Motorsport News

NATIONAL HOT ROD REPORT

Murray’s magic Bank Holiday Monday at Foxhall

- National Hot Rods By Graham Brown

A massive Bank Holiday crowd enjoyed three National Hot Rod races with three different winners, but probably went home talking more about the number of crashes, yellow flags and penalties than any other aspect of the racing.

At the end of it all it was Gavin Murray who made off with the final honours, chased home by Stuart Mclaird and Mikey Godfrey.

The opening heat started as it meant to go on. Steve Dudman went off at the first turn and then was collected by Alistair Lowe, causing a very early yellow flag.

The restart had Terry Hunn out front but again it didn’t go far before another caution, this time brought on by Aaron Dew’s Ginetta ramming the barriers.

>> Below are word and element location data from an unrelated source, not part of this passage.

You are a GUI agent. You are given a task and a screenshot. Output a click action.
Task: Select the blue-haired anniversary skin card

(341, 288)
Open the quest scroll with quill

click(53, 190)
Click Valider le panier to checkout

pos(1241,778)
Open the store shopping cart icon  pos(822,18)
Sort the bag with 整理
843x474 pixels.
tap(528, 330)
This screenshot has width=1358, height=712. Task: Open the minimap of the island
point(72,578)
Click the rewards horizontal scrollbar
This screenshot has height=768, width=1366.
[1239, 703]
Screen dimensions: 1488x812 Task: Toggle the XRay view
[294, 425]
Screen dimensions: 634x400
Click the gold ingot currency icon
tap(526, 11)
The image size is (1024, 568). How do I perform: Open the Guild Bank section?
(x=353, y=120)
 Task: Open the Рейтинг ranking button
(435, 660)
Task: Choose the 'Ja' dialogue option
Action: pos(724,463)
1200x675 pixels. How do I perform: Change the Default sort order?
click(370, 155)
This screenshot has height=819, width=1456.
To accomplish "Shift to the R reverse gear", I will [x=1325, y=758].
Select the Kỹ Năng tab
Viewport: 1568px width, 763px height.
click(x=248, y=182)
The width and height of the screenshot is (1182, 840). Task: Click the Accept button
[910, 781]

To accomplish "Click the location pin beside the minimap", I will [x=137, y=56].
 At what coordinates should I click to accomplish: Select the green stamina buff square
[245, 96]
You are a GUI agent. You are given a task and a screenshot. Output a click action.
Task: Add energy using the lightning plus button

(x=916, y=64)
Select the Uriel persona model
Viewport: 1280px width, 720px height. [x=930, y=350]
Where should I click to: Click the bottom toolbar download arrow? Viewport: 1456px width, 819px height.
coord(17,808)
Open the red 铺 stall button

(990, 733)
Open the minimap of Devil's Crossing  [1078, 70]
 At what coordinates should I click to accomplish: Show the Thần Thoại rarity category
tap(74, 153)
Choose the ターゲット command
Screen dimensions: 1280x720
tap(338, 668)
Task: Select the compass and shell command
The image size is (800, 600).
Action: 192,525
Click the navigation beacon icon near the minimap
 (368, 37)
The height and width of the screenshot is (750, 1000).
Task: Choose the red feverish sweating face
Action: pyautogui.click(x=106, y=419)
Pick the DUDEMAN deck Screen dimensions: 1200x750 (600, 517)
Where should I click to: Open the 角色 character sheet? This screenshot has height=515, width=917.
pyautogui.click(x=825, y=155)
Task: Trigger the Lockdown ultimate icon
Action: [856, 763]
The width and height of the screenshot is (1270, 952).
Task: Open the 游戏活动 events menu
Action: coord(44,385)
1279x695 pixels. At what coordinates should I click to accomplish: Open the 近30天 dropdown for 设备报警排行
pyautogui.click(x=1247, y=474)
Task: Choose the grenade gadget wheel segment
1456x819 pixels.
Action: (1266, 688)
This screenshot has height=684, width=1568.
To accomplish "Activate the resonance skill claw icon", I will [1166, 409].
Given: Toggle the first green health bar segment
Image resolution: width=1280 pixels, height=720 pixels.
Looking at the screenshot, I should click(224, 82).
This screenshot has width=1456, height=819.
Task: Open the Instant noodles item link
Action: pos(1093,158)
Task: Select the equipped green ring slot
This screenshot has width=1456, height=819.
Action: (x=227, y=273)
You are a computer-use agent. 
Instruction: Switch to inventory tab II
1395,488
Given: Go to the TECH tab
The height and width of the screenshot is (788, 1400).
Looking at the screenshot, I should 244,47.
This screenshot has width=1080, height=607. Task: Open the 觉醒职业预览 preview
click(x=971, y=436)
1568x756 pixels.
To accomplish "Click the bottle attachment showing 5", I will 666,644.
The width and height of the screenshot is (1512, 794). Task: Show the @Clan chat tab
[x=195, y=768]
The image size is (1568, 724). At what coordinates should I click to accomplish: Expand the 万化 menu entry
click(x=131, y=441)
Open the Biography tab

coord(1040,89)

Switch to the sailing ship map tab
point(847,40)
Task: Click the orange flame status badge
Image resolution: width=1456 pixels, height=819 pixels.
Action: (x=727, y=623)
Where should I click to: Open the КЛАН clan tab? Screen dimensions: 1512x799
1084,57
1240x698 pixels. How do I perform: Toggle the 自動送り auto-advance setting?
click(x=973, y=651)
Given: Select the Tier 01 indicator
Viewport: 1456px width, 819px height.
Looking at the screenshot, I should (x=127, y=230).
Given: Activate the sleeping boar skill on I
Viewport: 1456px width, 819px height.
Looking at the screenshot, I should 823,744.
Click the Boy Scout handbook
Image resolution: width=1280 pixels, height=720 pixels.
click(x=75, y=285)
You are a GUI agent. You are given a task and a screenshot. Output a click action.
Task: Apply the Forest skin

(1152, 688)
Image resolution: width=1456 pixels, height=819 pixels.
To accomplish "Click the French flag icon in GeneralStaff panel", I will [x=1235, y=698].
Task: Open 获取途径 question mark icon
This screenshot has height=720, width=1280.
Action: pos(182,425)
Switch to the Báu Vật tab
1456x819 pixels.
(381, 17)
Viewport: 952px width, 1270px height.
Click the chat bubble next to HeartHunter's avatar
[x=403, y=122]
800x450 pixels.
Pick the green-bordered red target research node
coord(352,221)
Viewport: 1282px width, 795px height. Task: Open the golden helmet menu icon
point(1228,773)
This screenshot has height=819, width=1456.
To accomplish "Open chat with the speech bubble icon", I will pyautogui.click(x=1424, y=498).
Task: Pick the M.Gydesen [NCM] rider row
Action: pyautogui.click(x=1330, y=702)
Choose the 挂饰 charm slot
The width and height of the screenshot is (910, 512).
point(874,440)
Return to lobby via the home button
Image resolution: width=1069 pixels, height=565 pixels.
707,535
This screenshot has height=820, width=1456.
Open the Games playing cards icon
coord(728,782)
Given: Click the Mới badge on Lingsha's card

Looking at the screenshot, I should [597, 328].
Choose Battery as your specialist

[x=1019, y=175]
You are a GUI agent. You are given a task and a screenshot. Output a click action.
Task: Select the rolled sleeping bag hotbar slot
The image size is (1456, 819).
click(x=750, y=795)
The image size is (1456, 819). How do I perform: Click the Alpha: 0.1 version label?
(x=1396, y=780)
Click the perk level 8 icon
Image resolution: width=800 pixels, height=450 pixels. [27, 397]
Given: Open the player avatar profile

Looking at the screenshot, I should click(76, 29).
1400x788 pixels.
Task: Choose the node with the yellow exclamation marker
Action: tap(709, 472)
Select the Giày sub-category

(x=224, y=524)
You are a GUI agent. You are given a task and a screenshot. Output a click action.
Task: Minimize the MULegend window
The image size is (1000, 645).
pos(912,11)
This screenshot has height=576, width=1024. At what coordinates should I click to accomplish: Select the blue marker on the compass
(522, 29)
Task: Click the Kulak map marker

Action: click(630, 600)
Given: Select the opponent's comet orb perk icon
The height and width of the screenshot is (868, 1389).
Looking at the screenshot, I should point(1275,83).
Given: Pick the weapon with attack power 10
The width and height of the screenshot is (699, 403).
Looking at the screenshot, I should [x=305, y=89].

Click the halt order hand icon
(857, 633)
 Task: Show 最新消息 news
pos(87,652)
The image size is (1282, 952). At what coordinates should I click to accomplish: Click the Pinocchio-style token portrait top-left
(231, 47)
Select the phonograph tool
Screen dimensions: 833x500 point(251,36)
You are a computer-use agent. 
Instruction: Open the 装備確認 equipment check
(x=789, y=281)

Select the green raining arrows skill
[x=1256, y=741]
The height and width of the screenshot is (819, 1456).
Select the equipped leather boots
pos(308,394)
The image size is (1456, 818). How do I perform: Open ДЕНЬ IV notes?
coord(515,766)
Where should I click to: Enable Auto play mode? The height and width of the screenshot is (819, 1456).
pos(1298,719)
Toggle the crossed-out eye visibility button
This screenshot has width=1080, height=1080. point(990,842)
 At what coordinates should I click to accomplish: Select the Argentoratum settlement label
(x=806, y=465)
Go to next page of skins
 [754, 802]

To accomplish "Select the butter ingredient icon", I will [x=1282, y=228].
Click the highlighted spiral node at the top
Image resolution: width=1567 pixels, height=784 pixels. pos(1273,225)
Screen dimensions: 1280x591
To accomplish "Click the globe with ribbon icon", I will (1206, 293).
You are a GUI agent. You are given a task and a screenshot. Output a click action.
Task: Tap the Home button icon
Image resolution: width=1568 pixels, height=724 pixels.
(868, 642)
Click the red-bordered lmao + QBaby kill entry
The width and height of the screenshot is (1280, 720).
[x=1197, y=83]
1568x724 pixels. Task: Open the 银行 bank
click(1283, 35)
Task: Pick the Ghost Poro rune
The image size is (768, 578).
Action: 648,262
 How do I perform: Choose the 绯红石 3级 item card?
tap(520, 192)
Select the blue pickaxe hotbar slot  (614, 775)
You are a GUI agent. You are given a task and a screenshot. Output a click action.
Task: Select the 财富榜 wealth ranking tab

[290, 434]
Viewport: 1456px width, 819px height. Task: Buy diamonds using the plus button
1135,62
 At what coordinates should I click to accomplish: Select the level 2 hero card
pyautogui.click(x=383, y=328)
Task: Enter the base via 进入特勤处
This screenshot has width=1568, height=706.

Hunn was still leading from Mclaird, Shaun Taylor and Layton Milsom for the next attempt, Milsom fell back as Lee Pepper, Danny Smith and Murray all got by. Murray had relegated Smith as well and Kym Weaver was just trying to do the same when the pair touched along the back straight, sparking off the biggest crash of the day. Smith spun into the path of the chasing pack, his car took an enormous impact from Dick Hillard, whose smashed Vauxhall Tigra careered on into the wall, taking Jason Kew, Carl Waller-barrett and Godfrey with him. The resulting yellow was no surprise although Weaver’s disqualifi­cation for causing it obviously came as one to the driver, who promptly put his car away for the day.

The rest of the race remained comparativ­ely incident free. Murray chased down Mclaird and passing him five laps from home.

Heat two was a good deal less disjointed. Lowe was on pole but he got jumped by Billy Bonnar, the Scot scooting into the lead with Paul Frost following him past Lowe’s race-tape special a lap later. The race then became all about who was to finish after Bonnar and Frost. Lowe battled with Colin Hitch initially before Hitch was forced sideways at Turn 3 but repeated blue flagging of Lowe didn’t let anyone else past him although some argy-bargy exiting Turn 2 did in the end, with Chris Crane moving up to third but far too late to bother the leaders.

With Murray on the front row it always looked like the final might be a bit of a gift for him but those around him weren’t giving anything away, with Frost turning pole into an immediate lead and Mclaird filling Murray’s mirrors. Three laps in, Murray found a way down Frost’s inside exiting Turn 4, Mclaird followed him through and Frost then dissapeare­d from the leaderboar­d after a coming together with Pepper.

Mclaird stayed with the leader for many laps but Murray eventually inched away. By that point Godfrey was establishe­d in third with most of the interest centring on the battle involving Bonnar, Hunn, Colin Smith, Chris Haird and Kew. Bonnar was being slowed by a backfire but despite repeated blue flags and a nine-car queue behind him it was a long time before Hunn was eventually able to make an outside pass stick. Bonnar got swamped by the pack soon after that but this was only shortly before he went a lap down to the leader, who was all but home and dry with five laps to go.